The upgrades would likely include an overhaul of the district’s most dated building control systems, allowing heating, cooling and lighting systems to more easily shut down when not needed. Covering hot water pipes, expanding insulation and limiting the amount of time computers remain on could all save the district money on energy use. Lights that haven’t already been transitioned to LED could be so as another source of savings.
The board signed off for Honeywell to move forward with an audit of the district’s energy systems before presenting a plan that guarantees a certain level of financial savings for the district over an 18-year period. The district and Honeywell would set down a certain level of savings the company would promise to realize on behalf of the district.
“That risk sits with us,” Terence Guiry, of Honeywell, told the school board Wednesday. “We are willing to do that work because we believe we can produce a self-funding contract – one that produces huge value.”
The project was estimated to cost nearly $5 million, with energy savings coming in at around $400,000 a year over 18 years – or around $7.2 million in savings over the term of the agreement. District officials said another contract with Honeywell, detailing the savings and the work to be done and outlining the financial guarantee Honeywell will promise the district, would come back before the board around January.

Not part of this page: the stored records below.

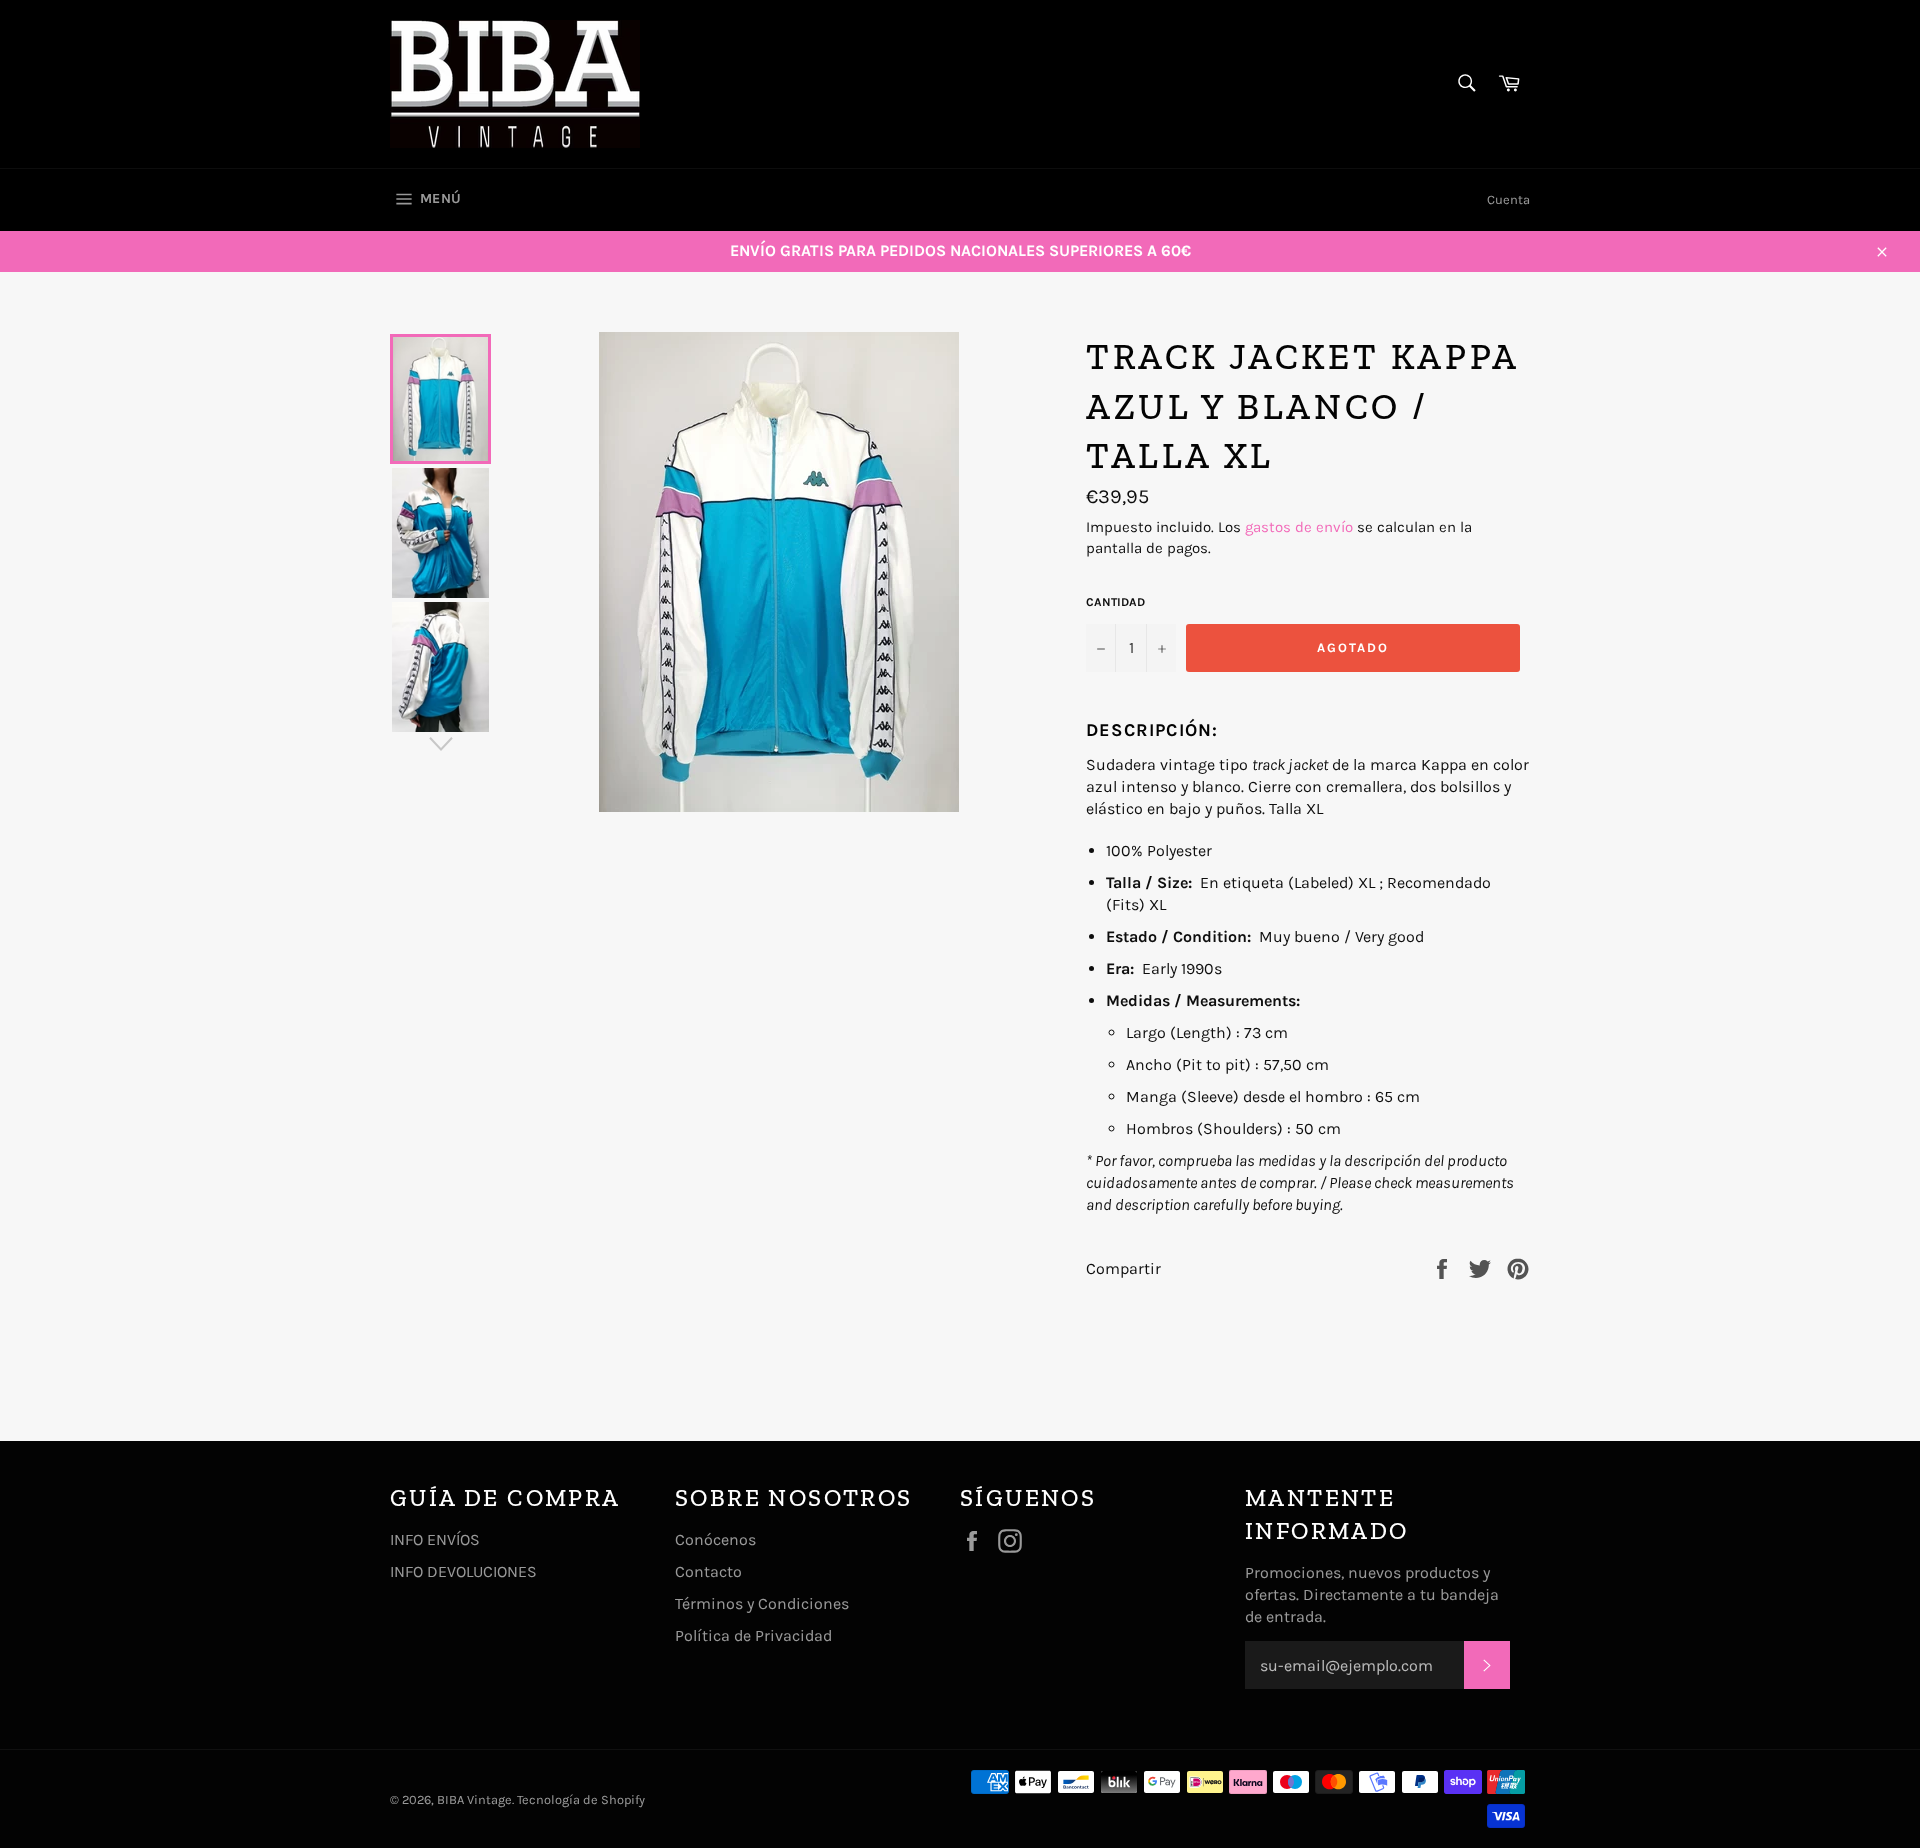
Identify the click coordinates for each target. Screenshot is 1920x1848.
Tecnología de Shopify (581, 1799)
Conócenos (715, 1539)
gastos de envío (1299, 527)
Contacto (708, 1571)
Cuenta (1508, 199)
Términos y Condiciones (762, 1603)
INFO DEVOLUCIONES (463, 1571)
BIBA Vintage (474, 1799)
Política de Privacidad (753, 1635)
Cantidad (1115, 602)
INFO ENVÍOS (435, 1539)
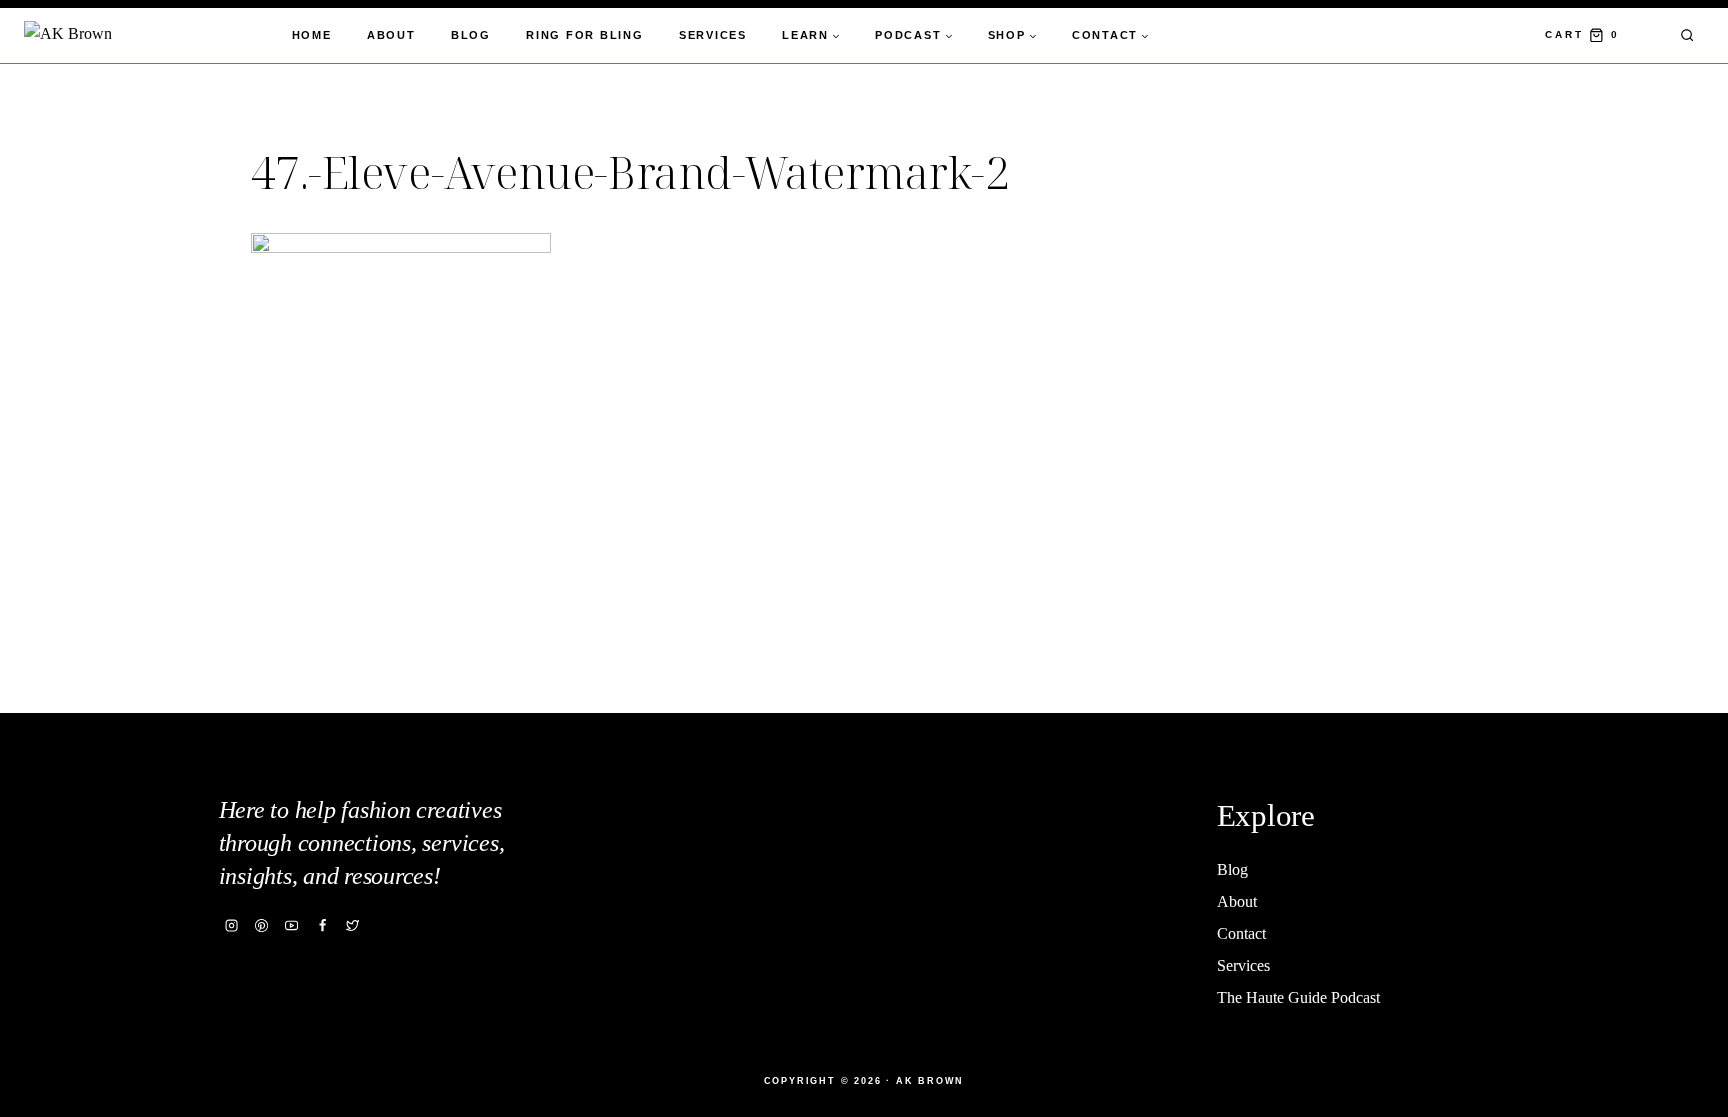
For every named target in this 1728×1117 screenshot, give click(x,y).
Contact (1241, 933)
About (391, 35)
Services (713, 35)
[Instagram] (232, 925)
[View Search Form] (1687, 35)
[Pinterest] (262, 925)
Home (312, 35)
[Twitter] (352, 925)
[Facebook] (322, 925)
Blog (471, 35)
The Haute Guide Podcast (1298, 997)
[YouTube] (292, 925)
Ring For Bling (585, 35)
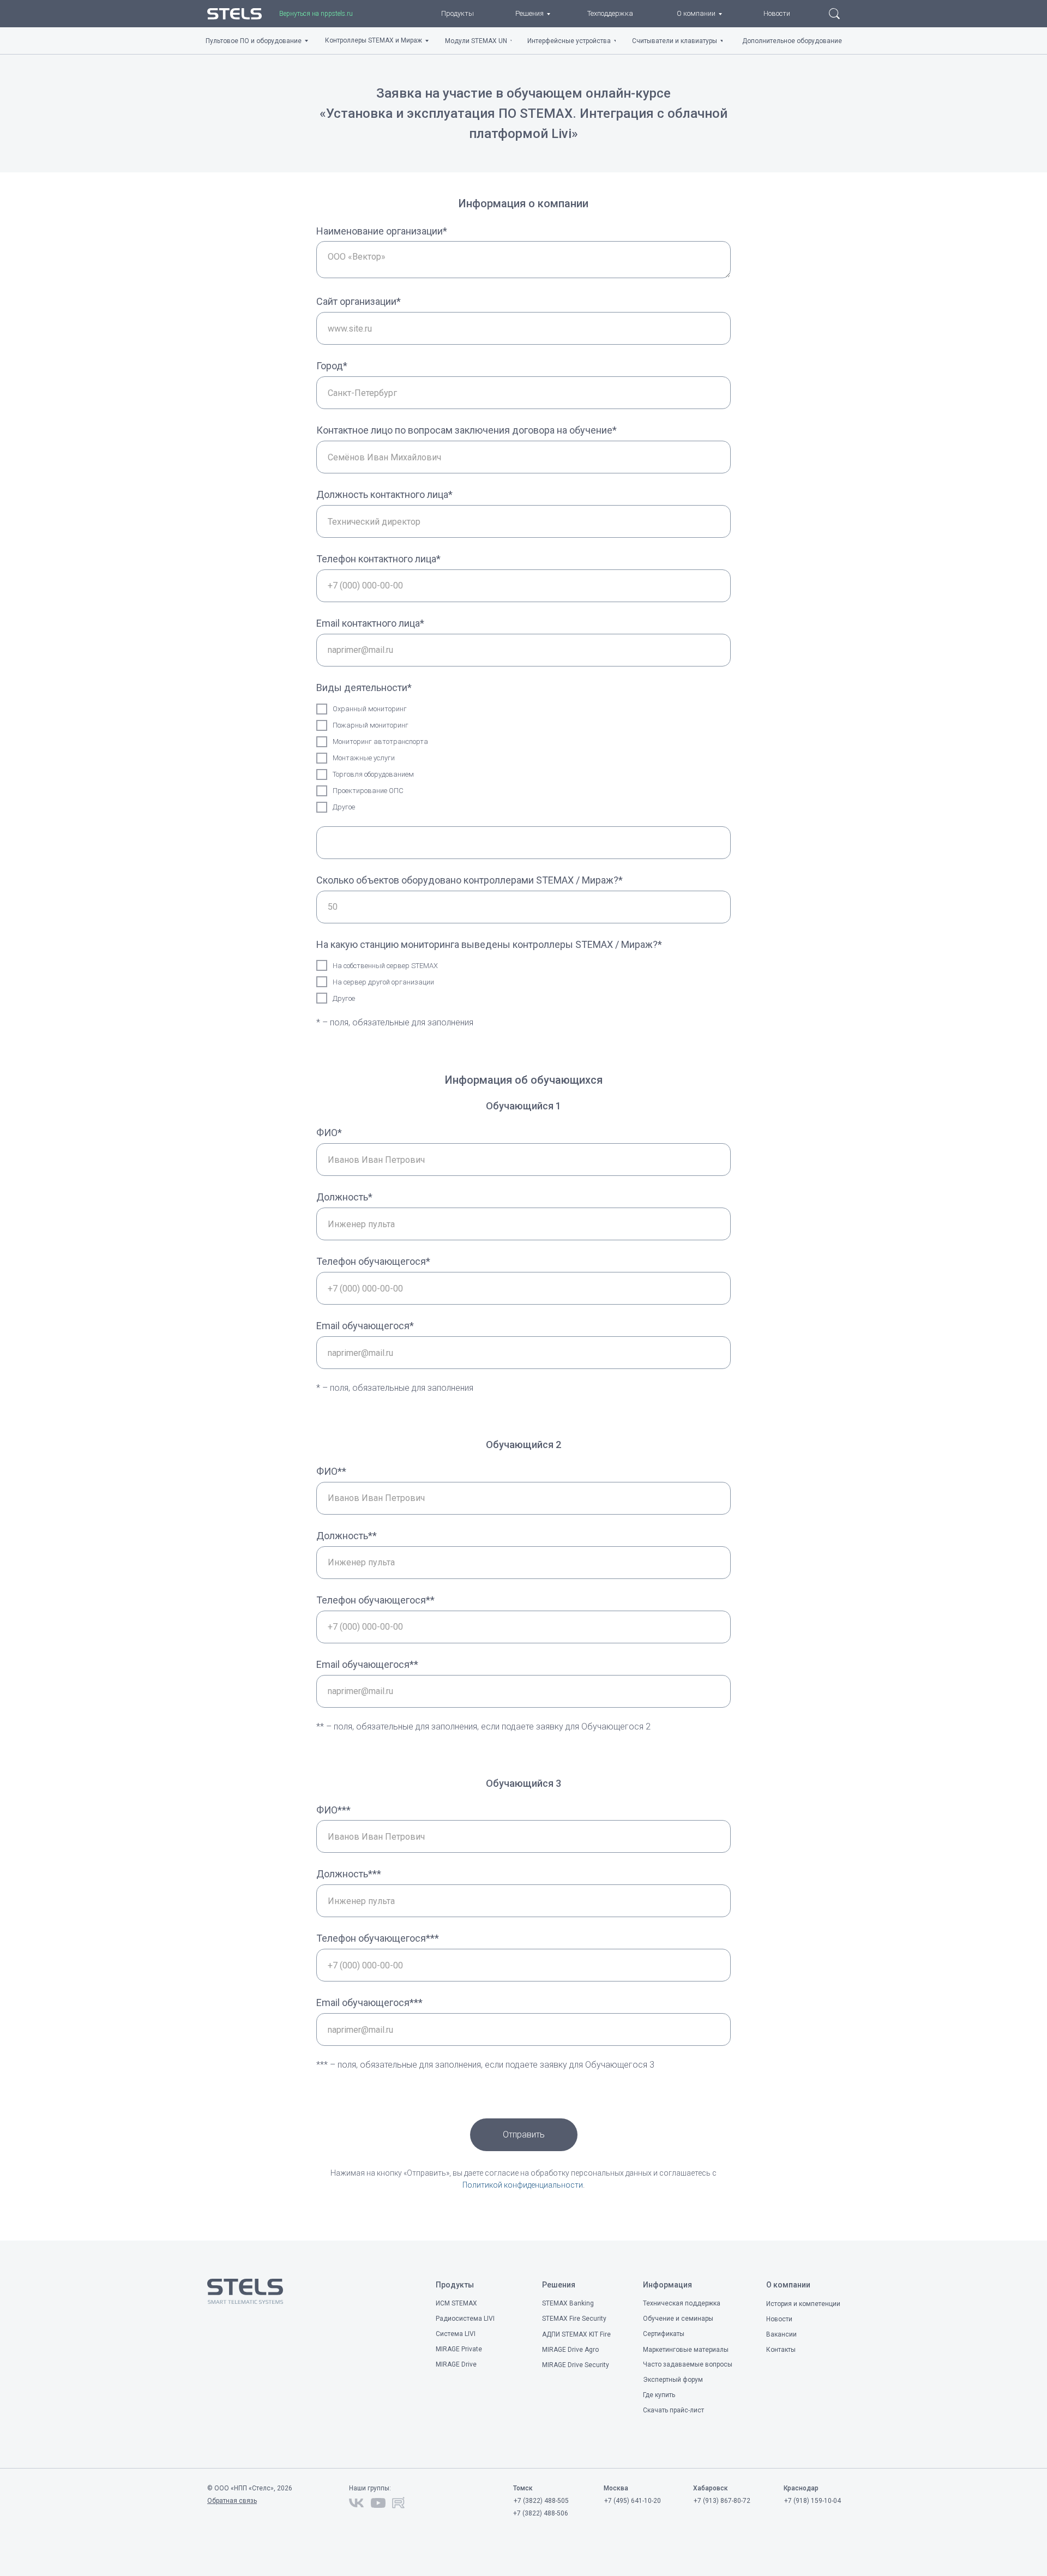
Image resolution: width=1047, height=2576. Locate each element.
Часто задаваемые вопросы (687, 2364)
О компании (788, 2284)
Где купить (659, 2395)
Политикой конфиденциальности (522, 2185)
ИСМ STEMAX (456, 2303)
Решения (558, 2284)
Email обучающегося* (365, 1325)
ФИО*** (333, 1810)
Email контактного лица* (370, 623)
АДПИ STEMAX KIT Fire (576, 2334)
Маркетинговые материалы (686, 2349)
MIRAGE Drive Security (575, 2365)
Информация (667, 2284)
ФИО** (331, 1471)
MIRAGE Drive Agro (570, 2349)
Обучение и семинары (678, 2318)
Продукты (455, 2284)
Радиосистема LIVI (465, 2318)
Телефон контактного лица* (378, 559)
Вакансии (781, 2334)
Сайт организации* (358, 301)
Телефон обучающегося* (373, 1261)
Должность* (344, 1197)
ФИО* (329, 1132)
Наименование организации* (381, 231)
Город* (331, 365)
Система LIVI (456, 2334)
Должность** (346, 1535)
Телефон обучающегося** (375, 1600)
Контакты (781, 2349)
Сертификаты (663, 2334)
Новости (779, 2319)
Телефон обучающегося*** (377, 1938)
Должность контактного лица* (384, 494)
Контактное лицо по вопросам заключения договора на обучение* (466, 430)
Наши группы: (370, 2488)
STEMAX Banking (568, 2303)
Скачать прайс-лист (673, 2410)
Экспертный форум (673, 2379)
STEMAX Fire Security (574, 2318)
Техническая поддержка (681, 2303)
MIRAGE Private (459, 2349)
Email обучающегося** (367, 1664)
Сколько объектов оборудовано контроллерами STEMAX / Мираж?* (469, 880)
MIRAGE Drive (456, 2364)
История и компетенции (803, 2304)
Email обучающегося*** (369, 2002)
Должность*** (348, 1874)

Schenectady Superintendent Larry Spring said the capital work that comes as part of the energy savings plan will not impact the district’s ongoing capital projects, which in some cases include energy efficiency upgrades. The work in the energy savings project will allow the district to take those upgrades further in places capital projects have not been able to prioritize yet.
“This allows us to do a little bit more,” Spring said of the upgrades.
The district is also working with a separate company, the ECG Group, to help it navigate the overall process of moving forward with the energy savings project. That company helped Schenectady district official review three proposals before selecting Honeywell for board approval.
In it’s proposal Honeywell highlighted its experience shepherding energy savings project through the state Education Department and argued it had a track record of completing the projects quicker than its competitors. The proposed timeline suggested installation of the energy efficiency upgrades would start next summer and take about a year to complete.
“Honeywell can provide Schenectady City Schools an optimal teaching and learning environment for students, faculty and the community, by leveraging project savings to implement comprehensive facility improvements, without the need for additional taxes of capital spending,” the company wrote in its proposal.